Righe del dataset:
-*-*-

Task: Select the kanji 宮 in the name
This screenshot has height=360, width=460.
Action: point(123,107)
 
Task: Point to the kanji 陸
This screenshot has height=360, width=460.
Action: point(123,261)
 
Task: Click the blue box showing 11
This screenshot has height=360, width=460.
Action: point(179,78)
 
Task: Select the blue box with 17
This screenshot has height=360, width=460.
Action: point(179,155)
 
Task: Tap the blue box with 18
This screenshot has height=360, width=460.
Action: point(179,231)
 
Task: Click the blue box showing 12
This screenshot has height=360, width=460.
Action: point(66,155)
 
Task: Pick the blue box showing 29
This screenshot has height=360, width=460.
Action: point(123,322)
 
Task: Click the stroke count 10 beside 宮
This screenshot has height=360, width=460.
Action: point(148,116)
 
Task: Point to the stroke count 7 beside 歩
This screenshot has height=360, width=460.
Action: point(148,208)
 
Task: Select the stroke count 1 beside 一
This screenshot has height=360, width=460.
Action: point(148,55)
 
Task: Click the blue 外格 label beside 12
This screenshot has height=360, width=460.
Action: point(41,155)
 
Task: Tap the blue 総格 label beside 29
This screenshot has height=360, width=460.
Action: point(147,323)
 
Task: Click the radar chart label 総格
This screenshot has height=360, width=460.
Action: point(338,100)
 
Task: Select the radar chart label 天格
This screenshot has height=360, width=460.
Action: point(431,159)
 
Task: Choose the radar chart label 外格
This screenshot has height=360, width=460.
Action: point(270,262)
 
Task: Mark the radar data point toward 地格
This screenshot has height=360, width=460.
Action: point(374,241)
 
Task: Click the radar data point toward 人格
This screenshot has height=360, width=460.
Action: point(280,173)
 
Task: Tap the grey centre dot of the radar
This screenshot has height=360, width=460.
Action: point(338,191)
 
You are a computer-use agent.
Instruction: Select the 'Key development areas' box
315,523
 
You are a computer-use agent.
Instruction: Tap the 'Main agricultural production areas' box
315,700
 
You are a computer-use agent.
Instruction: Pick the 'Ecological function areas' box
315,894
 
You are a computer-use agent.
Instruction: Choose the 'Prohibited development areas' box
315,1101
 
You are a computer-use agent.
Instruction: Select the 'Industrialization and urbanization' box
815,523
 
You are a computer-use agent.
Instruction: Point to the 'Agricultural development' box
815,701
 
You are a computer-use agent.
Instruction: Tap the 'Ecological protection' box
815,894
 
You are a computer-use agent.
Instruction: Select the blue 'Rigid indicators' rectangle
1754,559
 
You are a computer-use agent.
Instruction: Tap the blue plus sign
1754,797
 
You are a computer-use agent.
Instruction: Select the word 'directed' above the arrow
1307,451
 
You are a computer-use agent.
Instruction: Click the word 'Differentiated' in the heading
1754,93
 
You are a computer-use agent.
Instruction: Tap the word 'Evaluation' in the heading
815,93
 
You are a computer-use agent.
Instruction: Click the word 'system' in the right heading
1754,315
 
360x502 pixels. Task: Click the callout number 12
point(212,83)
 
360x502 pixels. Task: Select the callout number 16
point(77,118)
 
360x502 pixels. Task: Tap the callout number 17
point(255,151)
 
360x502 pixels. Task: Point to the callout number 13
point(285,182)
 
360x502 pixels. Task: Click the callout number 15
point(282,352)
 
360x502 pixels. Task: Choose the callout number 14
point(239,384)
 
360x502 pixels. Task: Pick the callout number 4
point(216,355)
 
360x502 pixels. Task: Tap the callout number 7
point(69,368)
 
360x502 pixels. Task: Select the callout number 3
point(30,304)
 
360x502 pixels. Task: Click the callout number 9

-*-*-

Descrizione dell'esercizio: Modifica le voci qui sopra sostituendo ovunque "stroke count" con "number of strokes", poi riportale per intero senza altri cambiamenti.

Soluzione del problema:
Task: Select the kanji 宮 in the name
This screenshot has height=360, width=460.
Action: point(123,107)
 
Task: Point to the kanji 陸
This screenshot has height=360, width=460.
Action: point(123,261)
 
Task: Click the blue box showing 11
This screenshot has height=360, width=460.
Action: point(179,78)
 
Task: Select the blue box with 17
This screenshot has height=360, width=460.
Action: point(179,155)
 
Task: Tap the blue box with 18
This screenshot has height=360, width=460.
Action: point(179,231)
 
Task: Click the blue box showing 12
This screenshot has height=360, width=460.
Action: point(66,155)
 
Task: Pick the blue box showing 29
This screenshot has height=360, width=460.
Action: point(123,322)
 
Task: Click the number of strokes 10 beside 宮
This screenshot has height=360, width=460.
Action: point(148,116)
 
Task: Point to the number of strokes 7 beside 歩
This screenshot has height=360, width=460.
Action: point(148,208)
 
Task: Select the number of strokes 1 beside 一
This screenshot has height=360, width=460.
Action: point(148,55)
 
Task: Click the blue 外格 label beside 12
This screenshot has height=360, width=460.
Action: point(41,155)
 
Task: Tap the blue 総格 label beside 29
This screenshot has height=360, width=460.
Action: point(147,323)
 
Task: Click the radar chart label 総格
This screenshot has height=360, width=460.
Action: point(338,100)
 
Task: Select the radar chart label 天格
This screenshot has height=360, width=460.
Action: point(431,159)
 
Task: Choose the radar chart label 外格
This screenshot has height=360, width=460.
Action: point(270,262)
 
Task: Mark the radar data point toward 地格
This screenshot has height=360, width=460.
Action: point(374,241)
 
Task: Click the radar data point toward 人格
This screenshot has height=360, width=460.
Action: point(280,173)
 
Task: Tap the grey centre dot of the radar
This screenshot has height=360, width=460.
Action: point(338,191)
 
You are a computer-use agent.
Instruction: Select the 'Key development areas' box
315,523
 
You are a computer-use agent.
Instruction: Tap the 'Main agricultural production areas' box
315,700
 
You are a computer-use agent.
Instruction: Pick the 'Ecological function areas' box
315,894
 
You are a computer-use agent.
Instruction: Choose the 'Prohibited development areas' box
315,1101
 
You are a computer-use agent.
Instruction: Select the 'Industrialization and urbanization' box
815,523
 
You are a computer-use agent.
Instruction: Point to the 'Agricultural development' box
815,701
 
You are a computer-use agent.
Instruction: Tap the 'Ecological protection' box
815,894
 
You are a computer-use agent.
Instruction: Select the blue 'Rigid indicators' rectangle
1754,559
 
You are a computer-use agent.
Instruction: Tap the blue plus sign
1754,797
 
You are a computer-use agent.
Instruction: Select the word 'directed' above the arrow
1307,451
 
You are a computer-use agent.
Instruction: Click the word 'Differentiated' in the heading
1754,93
 
You are a computer-use agent.
Instruction: Tap the word 'Evaluation' in the heading
815,93
 
You are a computer-use agent.
Instruction: Click the word 'system' in the right heading
1754,315
 
360x502 pixels. Task: Click the callout number 12
point(212,83)
 
360x502 pixels. Task: Select the callout number 16
point(77,118)
 
360x502 pixels. Task: Tap the callout number 17
point(255,151)
 
360x502 pixels. Task: Point to the callout number 13
point(285,182)
 
360x502 pixels. Task: Click the callout number 15
point(282,352)
 
360x502 pixels. Task: Choose the callout number 14
point(239,384)
 
360x502 pixels. Task: Pick the callout number 4
point(216,355)
 
360x502 pixels. Task: Tap the callout number 7
point(69,368)
 
360x502 pixels. Task: Select the callout number 3
point(30,304)
 
360x502 pixels. Task: Click the callout number 9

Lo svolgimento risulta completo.